**WHAT YOU HAVE TO DO:**
Repeat the records below in their entirety, exactly.

**WORKING DATA:**
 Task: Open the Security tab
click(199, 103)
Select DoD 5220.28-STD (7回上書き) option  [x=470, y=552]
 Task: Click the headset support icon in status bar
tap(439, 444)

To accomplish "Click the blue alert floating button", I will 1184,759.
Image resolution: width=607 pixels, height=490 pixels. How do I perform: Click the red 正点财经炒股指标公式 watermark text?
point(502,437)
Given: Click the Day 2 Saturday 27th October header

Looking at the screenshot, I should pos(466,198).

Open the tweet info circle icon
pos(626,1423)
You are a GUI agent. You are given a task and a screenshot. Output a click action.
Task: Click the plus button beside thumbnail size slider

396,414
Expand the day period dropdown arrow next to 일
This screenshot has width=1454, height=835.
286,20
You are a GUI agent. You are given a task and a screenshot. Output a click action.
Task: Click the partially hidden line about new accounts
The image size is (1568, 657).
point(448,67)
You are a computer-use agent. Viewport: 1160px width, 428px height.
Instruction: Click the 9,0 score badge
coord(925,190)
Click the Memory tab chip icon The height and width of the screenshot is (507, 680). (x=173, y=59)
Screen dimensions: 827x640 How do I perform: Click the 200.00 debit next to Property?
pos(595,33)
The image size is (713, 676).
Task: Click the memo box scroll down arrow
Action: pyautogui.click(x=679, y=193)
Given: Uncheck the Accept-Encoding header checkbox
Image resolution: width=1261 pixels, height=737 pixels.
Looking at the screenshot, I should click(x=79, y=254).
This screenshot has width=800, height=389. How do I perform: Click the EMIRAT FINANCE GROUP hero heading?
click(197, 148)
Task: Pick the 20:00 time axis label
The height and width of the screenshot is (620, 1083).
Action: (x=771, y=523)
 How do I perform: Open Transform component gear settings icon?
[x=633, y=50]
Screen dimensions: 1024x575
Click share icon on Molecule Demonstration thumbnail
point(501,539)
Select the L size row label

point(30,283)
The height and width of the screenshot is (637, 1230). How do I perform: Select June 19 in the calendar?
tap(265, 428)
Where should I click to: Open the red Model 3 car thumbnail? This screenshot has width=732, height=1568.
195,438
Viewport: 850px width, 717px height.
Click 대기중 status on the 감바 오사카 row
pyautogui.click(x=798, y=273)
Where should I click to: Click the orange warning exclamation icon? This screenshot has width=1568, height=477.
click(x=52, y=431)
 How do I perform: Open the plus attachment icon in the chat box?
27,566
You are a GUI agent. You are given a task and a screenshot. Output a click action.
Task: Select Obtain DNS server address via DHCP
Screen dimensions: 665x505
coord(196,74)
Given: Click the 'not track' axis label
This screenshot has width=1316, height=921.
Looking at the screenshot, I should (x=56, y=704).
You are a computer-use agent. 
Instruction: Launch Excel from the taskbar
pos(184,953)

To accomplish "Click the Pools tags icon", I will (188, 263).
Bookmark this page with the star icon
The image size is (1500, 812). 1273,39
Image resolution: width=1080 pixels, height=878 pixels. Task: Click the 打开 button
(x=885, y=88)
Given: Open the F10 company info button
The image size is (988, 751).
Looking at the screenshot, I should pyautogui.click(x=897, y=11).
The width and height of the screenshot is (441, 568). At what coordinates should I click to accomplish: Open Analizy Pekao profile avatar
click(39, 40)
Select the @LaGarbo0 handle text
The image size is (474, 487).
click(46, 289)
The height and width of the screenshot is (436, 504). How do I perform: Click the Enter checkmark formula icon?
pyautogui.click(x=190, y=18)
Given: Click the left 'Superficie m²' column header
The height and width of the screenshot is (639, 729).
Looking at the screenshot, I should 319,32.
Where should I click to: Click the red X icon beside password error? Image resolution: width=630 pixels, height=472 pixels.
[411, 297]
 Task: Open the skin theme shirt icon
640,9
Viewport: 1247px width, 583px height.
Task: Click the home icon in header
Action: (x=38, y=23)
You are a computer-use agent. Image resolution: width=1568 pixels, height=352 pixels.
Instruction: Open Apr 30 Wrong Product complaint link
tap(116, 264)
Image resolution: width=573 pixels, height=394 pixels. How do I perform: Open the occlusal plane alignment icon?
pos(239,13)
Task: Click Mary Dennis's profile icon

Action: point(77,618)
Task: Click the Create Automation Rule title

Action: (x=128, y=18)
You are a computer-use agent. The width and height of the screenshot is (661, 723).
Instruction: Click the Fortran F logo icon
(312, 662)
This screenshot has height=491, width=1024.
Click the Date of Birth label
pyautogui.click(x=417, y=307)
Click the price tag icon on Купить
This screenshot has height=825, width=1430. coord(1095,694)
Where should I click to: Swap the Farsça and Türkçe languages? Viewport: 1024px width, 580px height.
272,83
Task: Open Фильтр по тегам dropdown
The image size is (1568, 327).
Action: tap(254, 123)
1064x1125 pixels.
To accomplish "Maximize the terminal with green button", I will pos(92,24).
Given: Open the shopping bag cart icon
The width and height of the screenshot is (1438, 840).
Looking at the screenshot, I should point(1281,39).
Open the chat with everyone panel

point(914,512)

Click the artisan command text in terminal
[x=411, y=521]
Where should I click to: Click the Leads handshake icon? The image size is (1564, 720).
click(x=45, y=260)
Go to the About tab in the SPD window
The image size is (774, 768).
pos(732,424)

**EXERCISE RESPONSE:**
 Task: Open the Security tab
click(199, 103)
Select DoD 5220.28-STD (7回上書き) option  [x=470, y=552]
 Task: Click the headset support icon in status bar
tap(439, 444)

To accomplish "Click the blue alert floating button", I will 1184,759.
Image resolution: width=607 pixels, height=490 pixels. How do I perform: Click the red 正点财经炒股指标公式 watermark text?
point(502,437)
Given: Click the Day 2 Saturday 27th October header

Looking at the screenshot, I should pos(466,198).

Open the tweet info circle icon
pos(626,1423)
You are a GUI agent. You are given a task and a screenshot. Output a click action.
Task: Click the plus button beside thumbnail size slider

396,414
Expand the day period dropdown arrow next to 일
This screenshot has width=1454, height=835.
286,20
You are a GUI agent. You are given a task and a screenshot. Output a click action.
Task: Click the partially hidden line about new accounts
The image size is (1568, 657).
point(448,67)
You are a computer-use agent. Viewport: 1160px width, 428px height.
Instruction: Click the 9,0 score badge
coord(925,190)
Click the Memory tab chip icon The height and width of the screenshot is (507, 680). (x=173, y=59)
Screen dimensions: 827x640 How do I perform: Click the 200.00 debit next to Property?
pos(595,33)
The image size is (713, 676).
Task: Click the memo box scroll down arrow
Action: pyautogui.click(x=679, y=193)
Given: Uncheck the Accept-Encoding header checkbox
Image resolution: width=1261 pixels, height=737 pixels.
Looking at the screenshot, I should click(x=79, y=254).
This screenshot has width=800, height=389. How do I perform: Click the EMIRAT FINANCE GROUP hero heading?
click(197, 148)
Task: Pick the 20:00 time axis label
The height and width of the screenshot is (620, 1083).
Action: (x=771, y=523)
 How do I perform: Open Transform component gear settings icon?
[x=633, y=50]
Screen dimensions: 1024x575
Click share icon on Molecule Demonstration thumbnail
point(501,539)
Select the L size row label

point(30,283)
The height and width of the screenshot is (637, 1230). How do I perform: Select June 19 in the calendar?
tap(265, 428)
Where should I click to: Open the red Model 3 car thumbnail? This screenshot has width=732, height=1568.
195,438
Viewport: 850px width, 717px height.
Click 대기중 status on the 감바 오사카 row
pyautogui.click(x=798, y=273)
Where should I click to: Click the orange warning exclamation icon? This screenshot has width=1568, height=477.
click(x=52, y=431)
 How do I perform: Open the plus attachment icon in the chat box?
27,566
You are a GUI agent. You are given a task and a screenshot. Output a click action.
Task: Select Obtain DNS server address via DHCP
Screen dimensions: 665x505
coord(196,74)
Given: Click the 'not track' axis label
This screenshot has width=1316, height=921.
Looking at the screenshot, I should (x=56, y=704).
You are a computer-use agent. 
Instruction: Launch Excel from the taskbar
pos(184,953)

To accomplish "Click the Pools tags icon", I will (188, 263).
Bookmark this page with the star icon
The image size is (1500, 812). 1273,39
Image resolution: width=1080 pixels, height=878 pixels. Task: Click the 打开 button
(x=885, y=88)
Given: Open the F10 company info button
The image size is (988, 751).
Looking at the screenshot, I should pyautogui.click(x=897, y=11).
The width and height of the screenshot is (441, 568). At what coordinates should I click to accomplish: Open Analizy Pekao profile avatar
click(39, 40)
Select the @LaGarbo0 handle text
The image size is (474, 487).
click(46, 289)
The height and width of the screenshot is (436, 504). How do I perform: Click the Enter checkmark formula icon?
pyautogui.click(x=190, y=18)
Given: Click the left 'Superficie m²' column header
The height and width of the screenshot is (639, 729).
Looking at the screenshot, I should 319,32.
Where should I click to: Click the red X icon beside password error? Image resolution: width=630 pixels, height=472 pixels.
[411, 297]
 Task: Open the skin theme shirt icon
640,9
Viewport: 1247px width, 583px height.
Task: Click the home icon in header
Action: (x=38, y=23)
You are a computer-use agent. Image resolution: width=1568 pixels, height=352 pixels.
Instruction: Open Apr 30 Wrong Product complaint link
tap(116, 264)
Image resolution: width=573 pixels, height=394 pixels. How do I perform: Open the occlusal plane alignment icon?
pos(239,13)
Task: Click Mary Dennis's profile icon

Action: point(77,618)
Task: Click the Create Automation Rule title

Action: (x=128, y=18)
You are a computer-use agent. The width and height of the screenshot is (661, 723).
Instruction: Click the Fortran F logo icon
(312, 662)
This screenshot has height=491, width=1024.
Click the Date of Birth label
pyautogui.click(x=417, y=307)
Click the price tag icon on Купить
This screenshot has height=825, width=1430. coord(1095,694)
Where should I click to: Swap the Farsça and Türkçe languages? Viewport: 1024px width, 580px height.
272,83
Task: Open Фильтр по тегам dropdown
The image size is (1568, 327).
Action: tap(254, 123)
1064x1125 pixels.
To accomplish "Maximize the terminal with green button", I will pos(92,24).
Given: Open the shopping bag cart icon
The width and height of the screenshot is (1438, 840).
Looking at the screenshot, I should point(1281,39).
Open the chat with everyone panel

point(914,512)

Click the artisan command text in terminal
[x=411, y=521]
Where should I click to: Click the Leads handshake icon? The image size is (1564, 720).
click(x=45, y=260)
Go to the About tab in the SPD window
The image size is (774, 768).
pos(732,424)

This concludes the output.